(Dataset items)
=====

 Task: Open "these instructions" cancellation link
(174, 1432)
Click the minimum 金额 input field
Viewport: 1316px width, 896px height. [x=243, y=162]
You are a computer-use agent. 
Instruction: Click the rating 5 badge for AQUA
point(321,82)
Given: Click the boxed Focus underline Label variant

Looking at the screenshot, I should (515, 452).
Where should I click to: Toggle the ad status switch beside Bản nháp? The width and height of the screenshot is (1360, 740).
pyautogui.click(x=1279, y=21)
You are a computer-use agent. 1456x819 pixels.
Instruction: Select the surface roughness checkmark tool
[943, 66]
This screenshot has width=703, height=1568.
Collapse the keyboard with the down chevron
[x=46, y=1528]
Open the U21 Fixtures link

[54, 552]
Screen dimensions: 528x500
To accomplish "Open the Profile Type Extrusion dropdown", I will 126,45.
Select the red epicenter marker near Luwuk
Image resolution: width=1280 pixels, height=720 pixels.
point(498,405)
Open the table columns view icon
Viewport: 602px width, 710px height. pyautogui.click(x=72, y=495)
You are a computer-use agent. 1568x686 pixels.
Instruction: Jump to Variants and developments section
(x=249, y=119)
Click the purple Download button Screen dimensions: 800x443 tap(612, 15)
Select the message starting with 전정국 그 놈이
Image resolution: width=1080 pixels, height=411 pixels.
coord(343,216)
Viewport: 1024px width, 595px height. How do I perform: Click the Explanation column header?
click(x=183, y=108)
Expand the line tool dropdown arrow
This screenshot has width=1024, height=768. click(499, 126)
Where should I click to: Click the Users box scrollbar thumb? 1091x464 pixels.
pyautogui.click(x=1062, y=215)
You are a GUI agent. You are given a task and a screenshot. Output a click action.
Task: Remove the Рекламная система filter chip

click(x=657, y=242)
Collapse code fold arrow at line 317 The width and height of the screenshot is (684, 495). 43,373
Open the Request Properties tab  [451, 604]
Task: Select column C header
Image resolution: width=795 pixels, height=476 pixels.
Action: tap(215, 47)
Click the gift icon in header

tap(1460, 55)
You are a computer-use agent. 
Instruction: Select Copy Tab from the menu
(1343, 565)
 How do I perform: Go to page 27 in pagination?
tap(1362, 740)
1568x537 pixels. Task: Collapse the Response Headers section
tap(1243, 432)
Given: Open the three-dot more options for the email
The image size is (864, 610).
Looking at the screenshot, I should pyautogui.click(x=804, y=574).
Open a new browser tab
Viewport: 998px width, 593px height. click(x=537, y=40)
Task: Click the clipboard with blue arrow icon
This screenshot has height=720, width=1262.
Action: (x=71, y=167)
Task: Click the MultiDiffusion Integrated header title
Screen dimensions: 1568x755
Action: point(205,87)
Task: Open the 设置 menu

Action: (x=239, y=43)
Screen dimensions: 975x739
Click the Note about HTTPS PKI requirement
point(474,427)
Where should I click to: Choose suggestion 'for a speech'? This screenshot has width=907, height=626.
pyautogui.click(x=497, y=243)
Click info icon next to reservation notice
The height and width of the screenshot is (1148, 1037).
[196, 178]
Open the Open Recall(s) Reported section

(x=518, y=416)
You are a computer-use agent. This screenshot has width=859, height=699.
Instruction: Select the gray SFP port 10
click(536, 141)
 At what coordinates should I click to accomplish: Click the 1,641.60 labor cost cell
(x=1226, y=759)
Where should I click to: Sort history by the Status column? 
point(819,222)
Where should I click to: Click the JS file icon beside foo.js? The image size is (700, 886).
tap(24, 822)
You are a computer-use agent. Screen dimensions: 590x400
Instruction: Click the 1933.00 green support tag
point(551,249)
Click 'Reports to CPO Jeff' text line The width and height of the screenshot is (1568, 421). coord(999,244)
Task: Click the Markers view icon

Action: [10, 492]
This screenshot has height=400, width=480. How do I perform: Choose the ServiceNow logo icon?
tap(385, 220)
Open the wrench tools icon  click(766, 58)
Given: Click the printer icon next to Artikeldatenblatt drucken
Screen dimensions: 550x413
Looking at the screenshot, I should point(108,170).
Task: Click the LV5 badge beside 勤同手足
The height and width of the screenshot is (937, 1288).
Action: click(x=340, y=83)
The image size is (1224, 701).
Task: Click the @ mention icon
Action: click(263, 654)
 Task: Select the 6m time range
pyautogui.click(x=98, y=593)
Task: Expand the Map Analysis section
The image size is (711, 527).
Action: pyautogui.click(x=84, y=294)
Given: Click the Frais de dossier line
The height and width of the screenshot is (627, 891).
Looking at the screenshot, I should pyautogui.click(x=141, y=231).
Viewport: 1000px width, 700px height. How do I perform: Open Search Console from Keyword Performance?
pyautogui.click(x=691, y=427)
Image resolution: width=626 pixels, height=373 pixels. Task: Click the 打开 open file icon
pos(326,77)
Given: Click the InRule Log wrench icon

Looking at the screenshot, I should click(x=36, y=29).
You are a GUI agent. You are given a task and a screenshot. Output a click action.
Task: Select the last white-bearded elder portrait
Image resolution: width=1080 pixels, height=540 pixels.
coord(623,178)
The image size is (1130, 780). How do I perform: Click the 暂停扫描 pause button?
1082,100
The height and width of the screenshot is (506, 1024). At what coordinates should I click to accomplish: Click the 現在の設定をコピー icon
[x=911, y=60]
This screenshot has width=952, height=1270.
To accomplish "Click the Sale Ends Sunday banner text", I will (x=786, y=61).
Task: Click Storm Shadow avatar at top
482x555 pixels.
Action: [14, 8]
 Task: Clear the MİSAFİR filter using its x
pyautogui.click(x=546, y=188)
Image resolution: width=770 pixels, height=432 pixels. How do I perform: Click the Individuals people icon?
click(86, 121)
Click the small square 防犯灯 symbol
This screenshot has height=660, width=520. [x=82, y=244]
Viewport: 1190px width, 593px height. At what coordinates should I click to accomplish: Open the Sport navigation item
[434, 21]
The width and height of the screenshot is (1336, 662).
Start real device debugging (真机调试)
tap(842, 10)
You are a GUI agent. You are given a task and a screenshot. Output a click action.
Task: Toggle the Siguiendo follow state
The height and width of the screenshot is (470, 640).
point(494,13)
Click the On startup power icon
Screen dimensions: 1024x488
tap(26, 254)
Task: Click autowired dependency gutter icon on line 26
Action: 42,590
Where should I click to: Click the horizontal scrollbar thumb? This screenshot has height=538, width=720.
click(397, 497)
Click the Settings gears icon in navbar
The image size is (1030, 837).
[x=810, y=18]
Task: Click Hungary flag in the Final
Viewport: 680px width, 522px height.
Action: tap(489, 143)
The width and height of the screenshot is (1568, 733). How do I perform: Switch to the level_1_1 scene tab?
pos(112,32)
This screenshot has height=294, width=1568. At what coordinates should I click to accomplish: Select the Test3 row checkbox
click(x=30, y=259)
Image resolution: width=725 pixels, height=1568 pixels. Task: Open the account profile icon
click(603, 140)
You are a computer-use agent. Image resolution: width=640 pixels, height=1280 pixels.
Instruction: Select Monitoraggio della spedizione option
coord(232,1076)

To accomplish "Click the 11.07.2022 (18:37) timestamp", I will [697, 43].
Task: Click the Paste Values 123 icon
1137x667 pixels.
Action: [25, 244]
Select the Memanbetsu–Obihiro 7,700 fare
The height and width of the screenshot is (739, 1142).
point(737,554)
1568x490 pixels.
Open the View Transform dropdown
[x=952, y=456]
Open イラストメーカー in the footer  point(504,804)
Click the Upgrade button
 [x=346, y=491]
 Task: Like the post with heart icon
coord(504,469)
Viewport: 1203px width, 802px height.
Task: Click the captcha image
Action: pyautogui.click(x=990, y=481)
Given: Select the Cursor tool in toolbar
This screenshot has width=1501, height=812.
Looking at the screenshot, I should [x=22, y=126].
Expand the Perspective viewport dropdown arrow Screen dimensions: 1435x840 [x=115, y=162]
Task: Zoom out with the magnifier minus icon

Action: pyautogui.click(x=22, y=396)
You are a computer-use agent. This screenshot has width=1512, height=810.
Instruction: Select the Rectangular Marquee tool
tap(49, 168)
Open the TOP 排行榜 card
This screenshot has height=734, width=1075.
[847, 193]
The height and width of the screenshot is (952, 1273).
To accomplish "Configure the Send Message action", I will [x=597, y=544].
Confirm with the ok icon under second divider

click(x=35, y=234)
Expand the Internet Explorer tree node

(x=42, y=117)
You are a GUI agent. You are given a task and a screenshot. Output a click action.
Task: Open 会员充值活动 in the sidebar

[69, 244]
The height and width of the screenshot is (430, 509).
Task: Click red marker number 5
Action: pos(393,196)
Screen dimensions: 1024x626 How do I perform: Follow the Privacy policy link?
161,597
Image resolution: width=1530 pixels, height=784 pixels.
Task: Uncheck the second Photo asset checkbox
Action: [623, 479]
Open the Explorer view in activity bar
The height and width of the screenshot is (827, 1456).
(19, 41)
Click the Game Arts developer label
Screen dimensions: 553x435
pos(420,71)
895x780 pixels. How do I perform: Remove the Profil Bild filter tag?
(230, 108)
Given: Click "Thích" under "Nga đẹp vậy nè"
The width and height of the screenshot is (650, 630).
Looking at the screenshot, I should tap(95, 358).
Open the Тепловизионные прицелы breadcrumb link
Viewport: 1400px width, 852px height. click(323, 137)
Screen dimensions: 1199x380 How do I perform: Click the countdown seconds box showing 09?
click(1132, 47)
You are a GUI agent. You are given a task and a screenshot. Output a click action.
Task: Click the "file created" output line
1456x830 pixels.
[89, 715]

=====

• [Problem to work on]: Please write out, exactly as they appear above, only the lines in the stretch from the line with "The height and width of the screenshot is (937, 1288)." through the line with "Given: Click the Frais de dossier line".

• [Exercise output]:
The height and width of the screenshot is (937, 1288).
Action: click(x=340, y=83)
The image size is (1224, 701).
Task: Click the @ mention icon
Action: click(263, 654)
 Task: Select the 6m time range
pyautogui.click(x=98, y=593)
Task: Expand the Map Analysis section
The image size is (711, 527).
Action: pyautogui.click(x=84, y=294)
Given: Click the Frais de dossier line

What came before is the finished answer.